Forking Go libraries with the intent of submitting a Pull Request

As I’ve started to use more OSS Golang libraries, I’ve also struggled to figure out how to handle the fork and PR process in light of Go’s use of specific repos in import statements. This was a bit of great advice given by Zac Bergquist, and I wanted to capture this for myself, and share it with others who will inevitably need to figure out how to do the same when they want to submit a pull request against a Go project.

Per Zac:

If you are forking with the intention of pushing upstream you should not update the import paths.
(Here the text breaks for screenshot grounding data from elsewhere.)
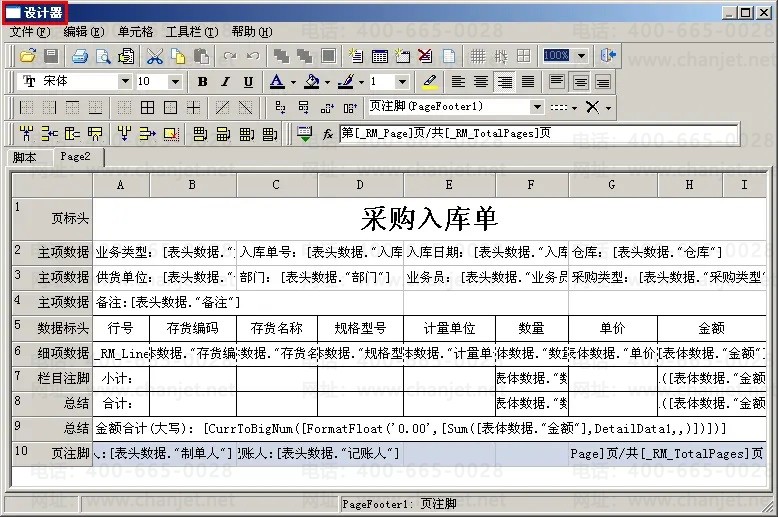Click the highlighter pen icon
Viewport: 778px width, 517px height.
pyautogui.click(x=430, y=82)
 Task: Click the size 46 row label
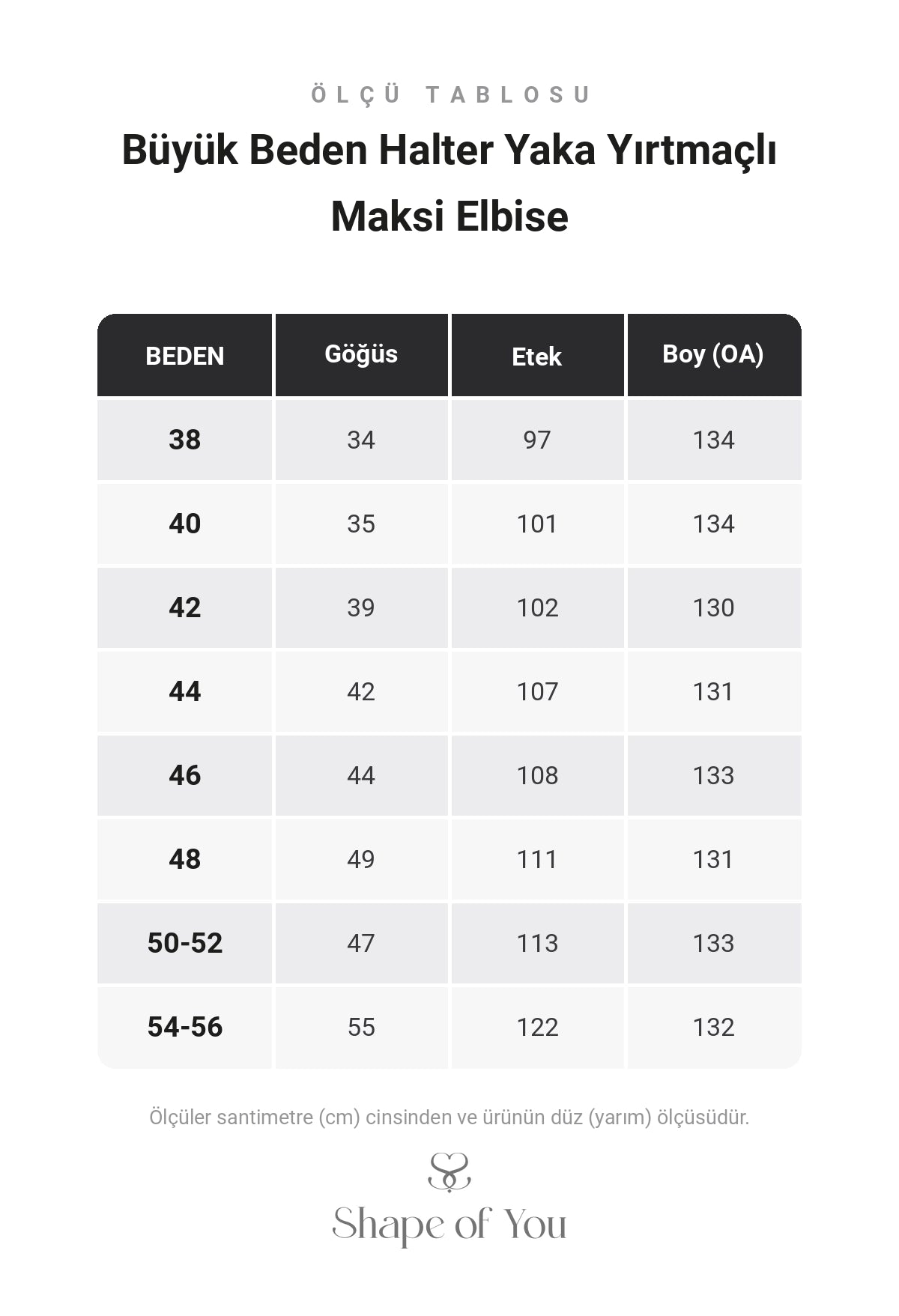(x=184, y=775)
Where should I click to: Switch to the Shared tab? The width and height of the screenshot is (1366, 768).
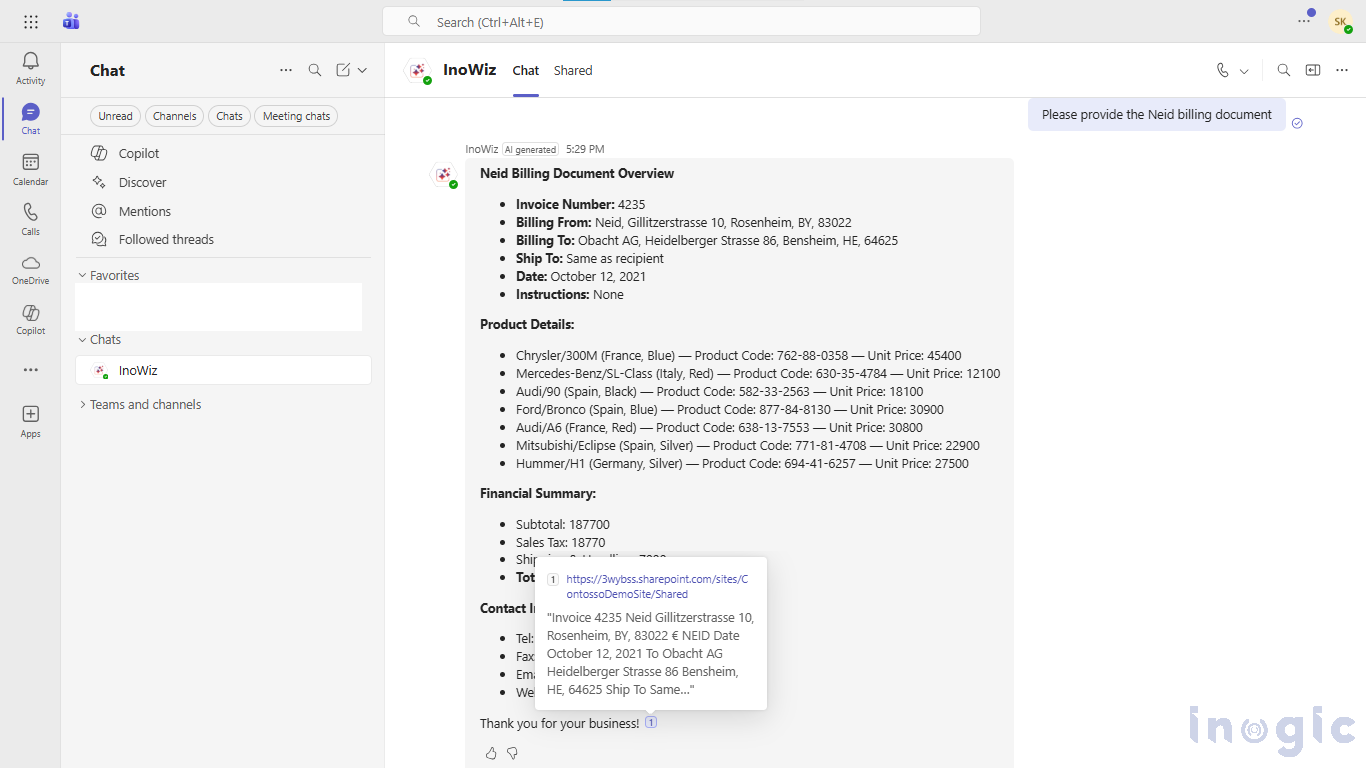[573, 70]
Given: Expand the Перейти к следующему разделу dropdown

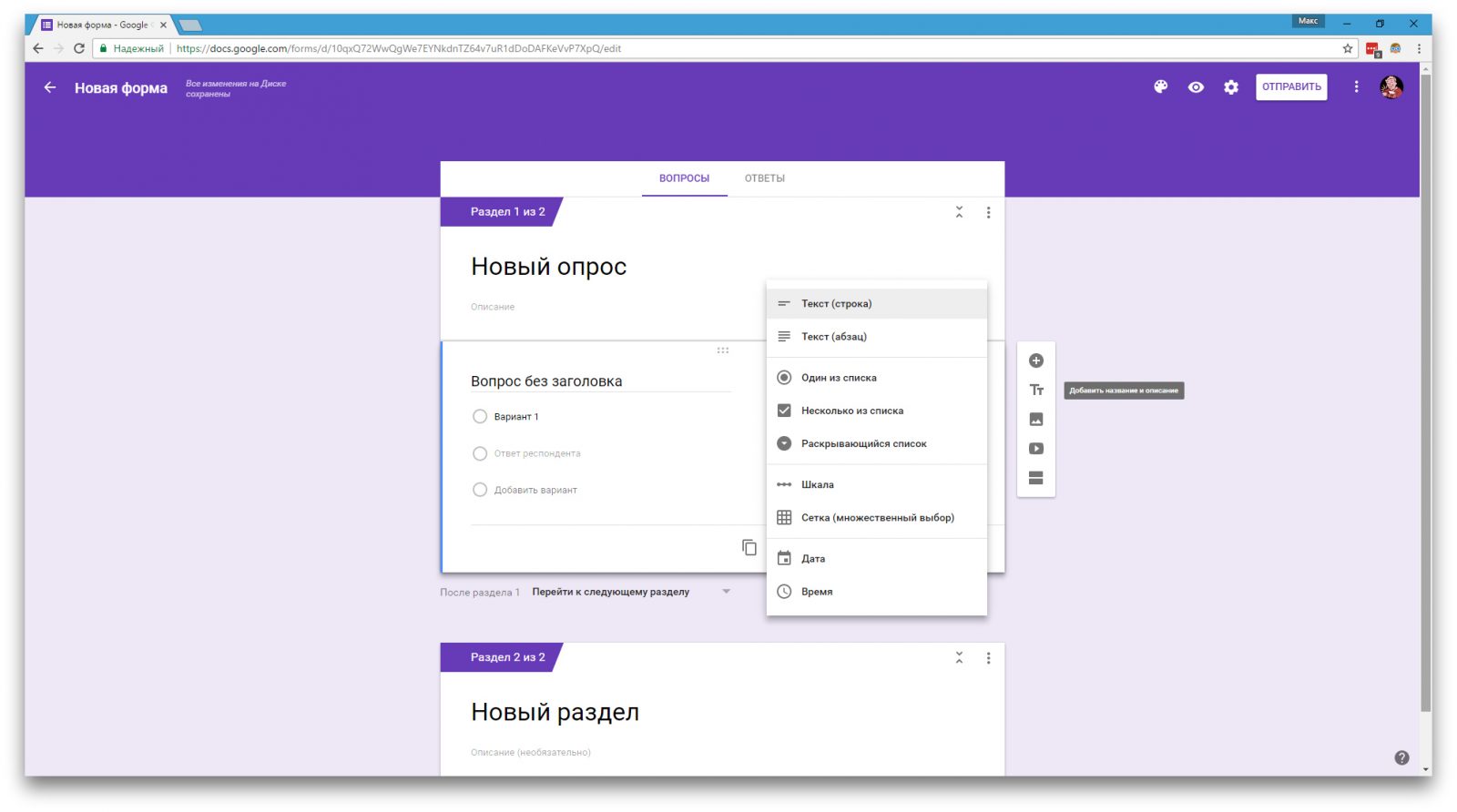Looking at the screenshot, I should coord(726,592).
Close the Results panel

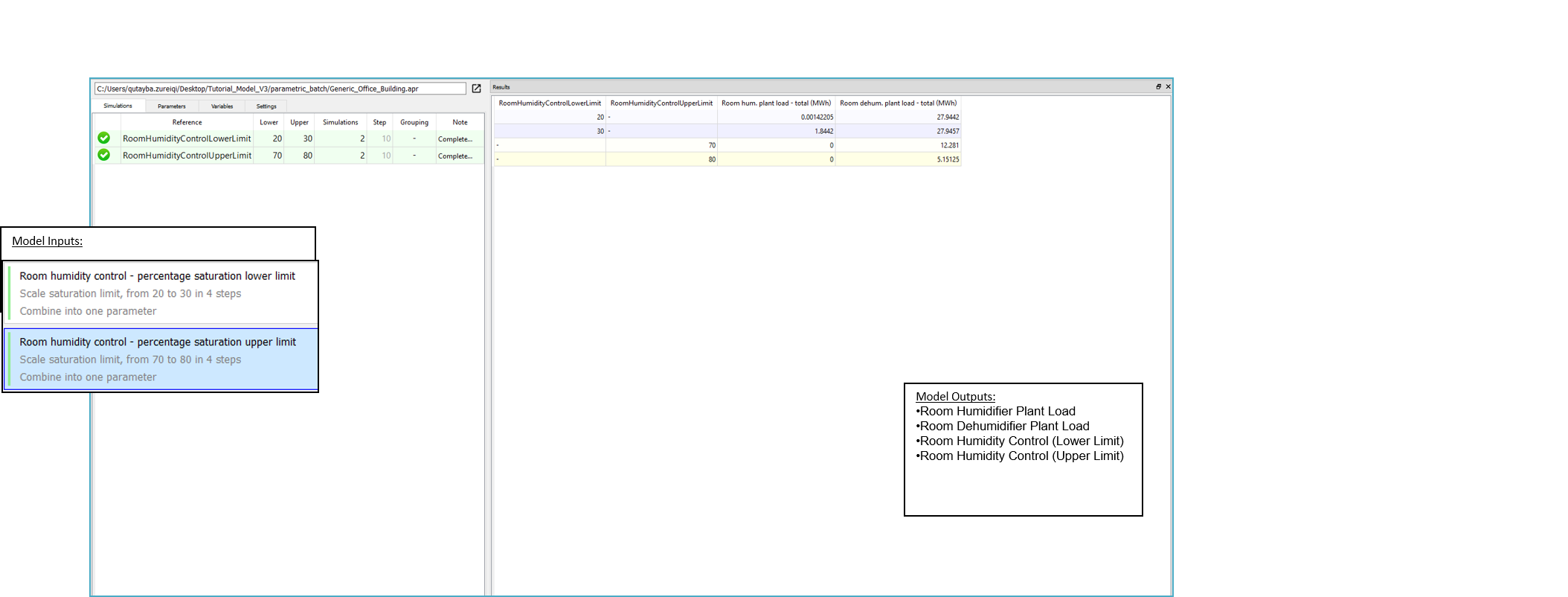1168,87
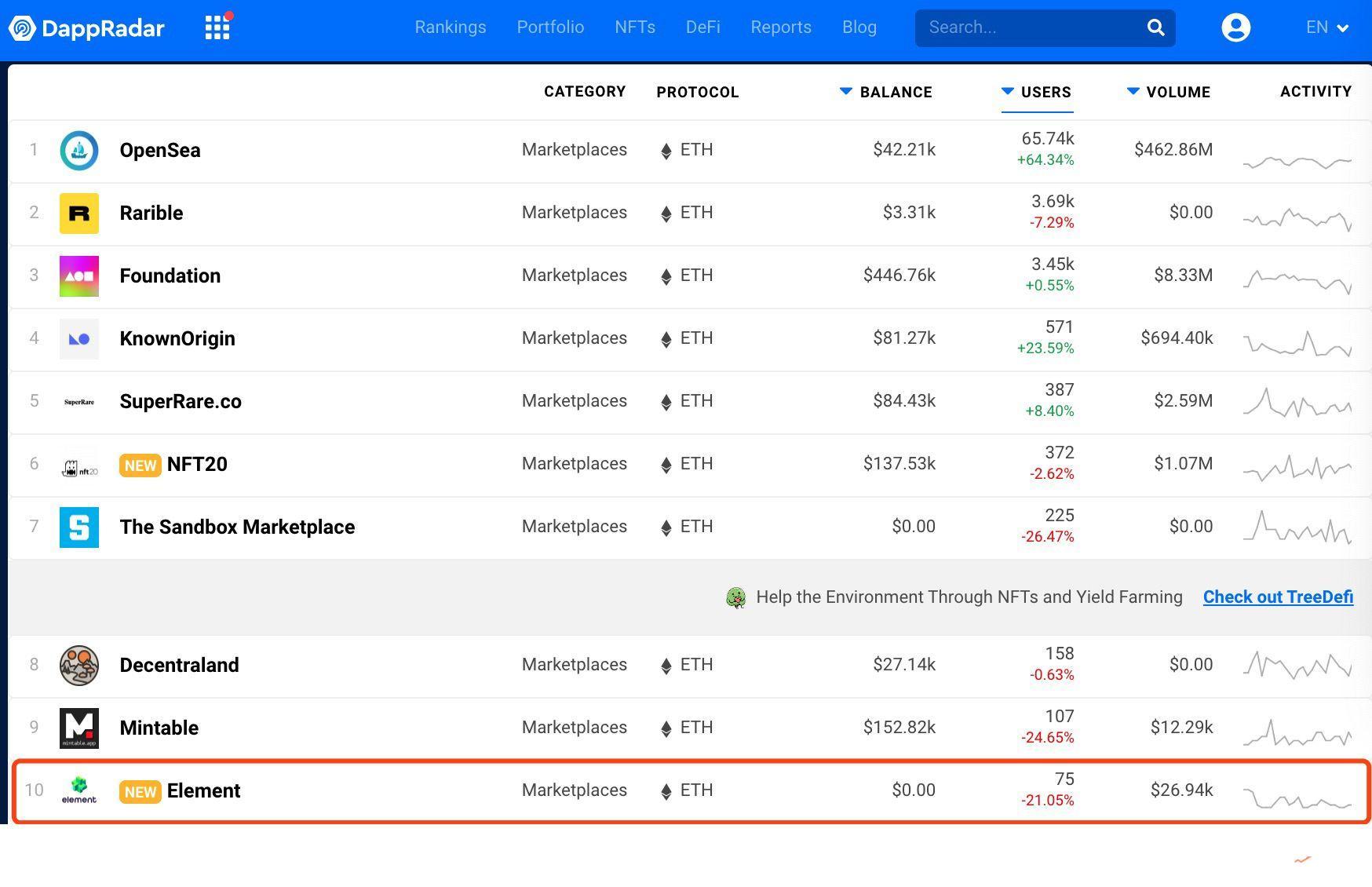Open the Rankings menu item
The height and width of the screenshot is (887, 1372).
(451, 27)
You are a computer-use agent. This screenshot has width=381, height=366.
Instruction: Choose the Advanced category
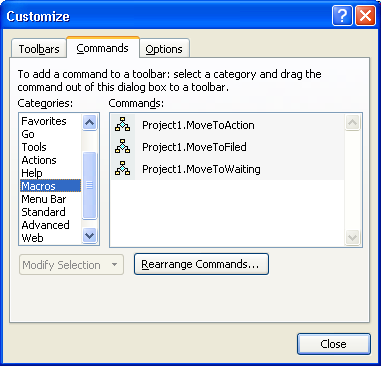point(45,225)
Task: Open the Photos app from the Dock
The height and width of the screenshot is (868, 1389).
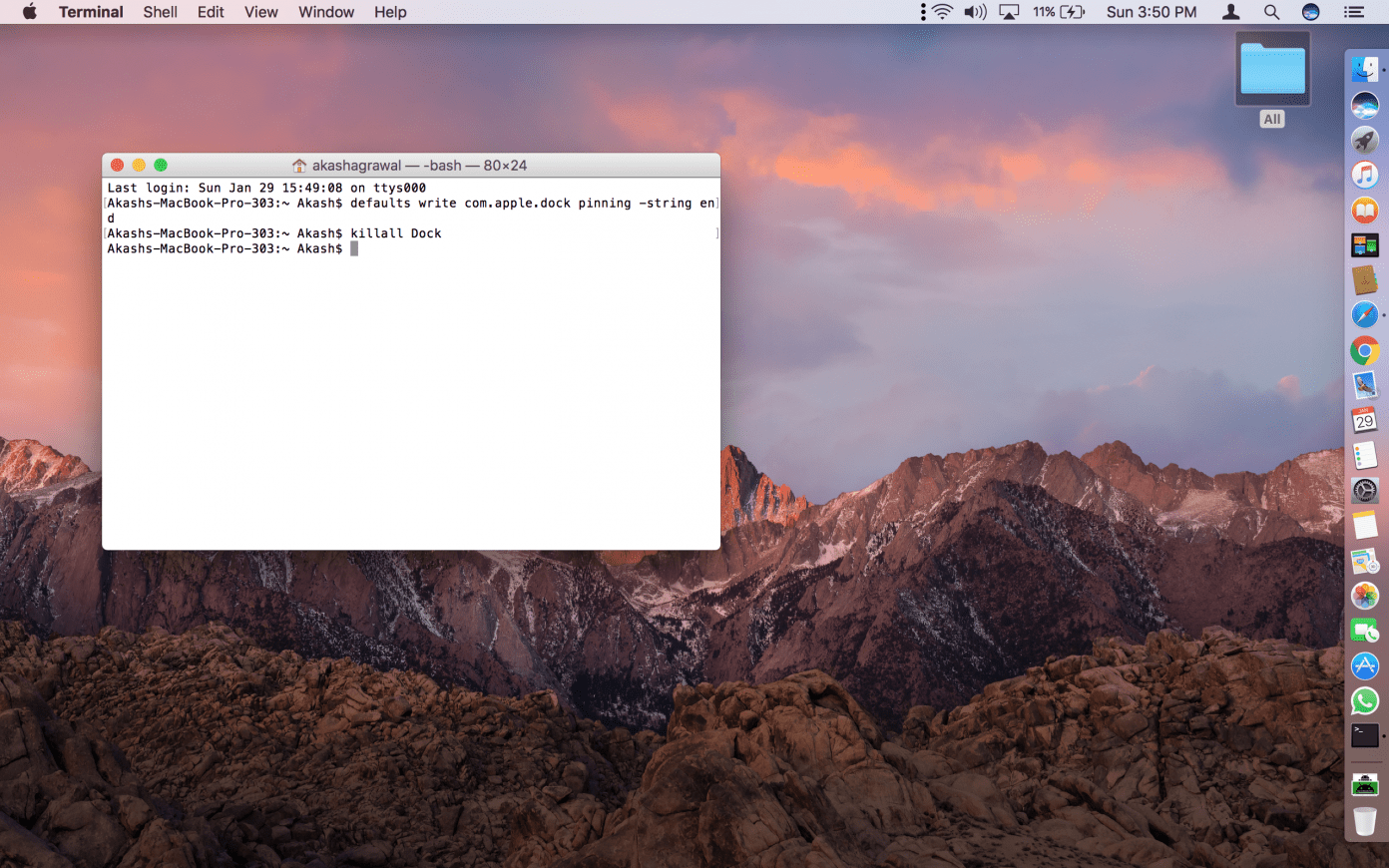Action: click(x=1365, y=596)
Instead fork it but don’t clone your fork. Fork it, go get the original, and then add a remote that points to your fork.

Here are the exact steps I took to follow Zac’s advice as part of a PR I want to submit to the go-cfclient library:

  1. Fork the repo on Github
  2. Clone the original: go get -d github.com/cloudfoundry-community/go-cfclient
  3. Add the remote that points to my fork:

    cd ~/go/src/github.com/cloudfoundry-community/go-cfclient
    git remote add fork https://github.com/dave-malone/go-cfclient.git

Now you can simply make changes to the code under ~/go/src/github.com/cloudfoundry-community/go-cfclient and add and commit locally. As you work, simply push your changes to your fork using git push fork master. Finally, submit your PR, and hope it gets merged into the original project.